BioShock's lavish opening sees your passenger jet crashing into an island. As it turns out, this island plays host to Rapture, a failed attempt to create an underwater utopia for the greatest musicians, artists and scientists. Unfortunately, an addiction to DNA manipulation has seen the inhabitants transforming themselves into monsters, and a vicious civil war has broken out as the citizens scrap over the last drops.
And that's where you come in. With your first step into the shattered corpse of this failed society, it's immediately obvious that the situation is way out of hand. Broken equipment and twisted bodies litter the facility. Deformed, gibberish-spouting Rapturians prowl the corridors, looking for another fix of life-giving Adam. Like a good novel, BioShock's many sharp turns and twists will have you questioning everything - even your own role.

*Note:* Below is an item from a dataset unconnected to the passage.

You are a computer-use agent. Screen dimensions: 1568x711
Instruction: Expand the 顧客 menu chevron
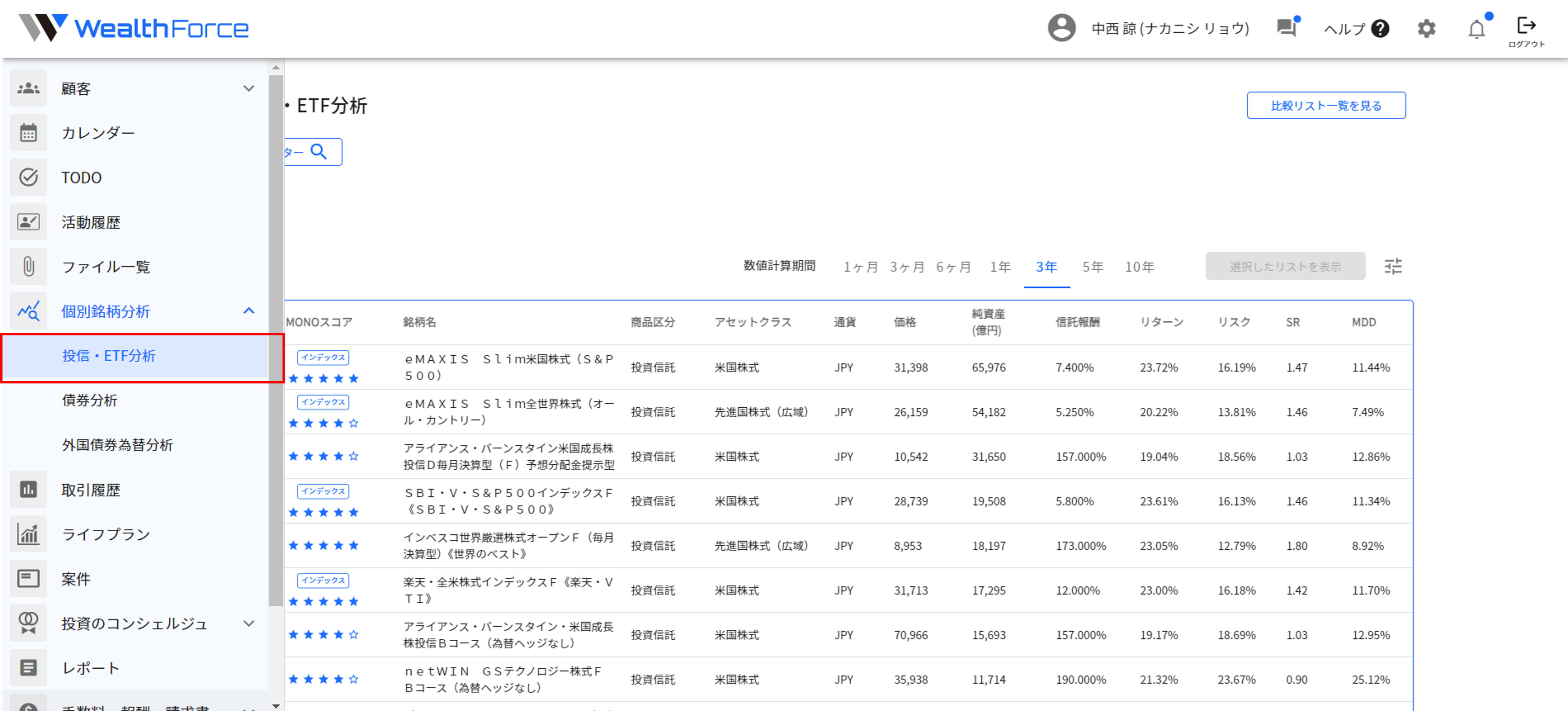(248, 88)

At its core, BioShock’s still a shooter game. But for those who've never experienced BioShock's predecessor System Shock 2, playing BioShock is like watching a talented juggler: the smart writing, intense action, and RPG-style character customisations are expertly manipulated in unison, making for a dazzling and entertaining display. Beginners will need to adjust to a few concepts, such as looting fallen bodies and buying equipment from the vending machines that adorn Rapture, but they'll quickly acclimate to BioShock's charms.
It helps that BioShock is wonderful to look at, and its unique Art Deco design shines brilliantly in an otherwise tired sea of World War II battlefields and futuristic sci-fi landscapes. And BioShock's creepy enemies look nothing like the standard gun-wielding brutes that we've mowed down a million times over in other games. High marks also for the brilliant soundtrack, and the often jaunty music comes off as both funny and creepy – a remarkable tightrope walk. Even BioShock's simple audio effects work perfectly, making your skin crawl and your bones ache. There’s no online gameplay but, otherwise, this is near faultless.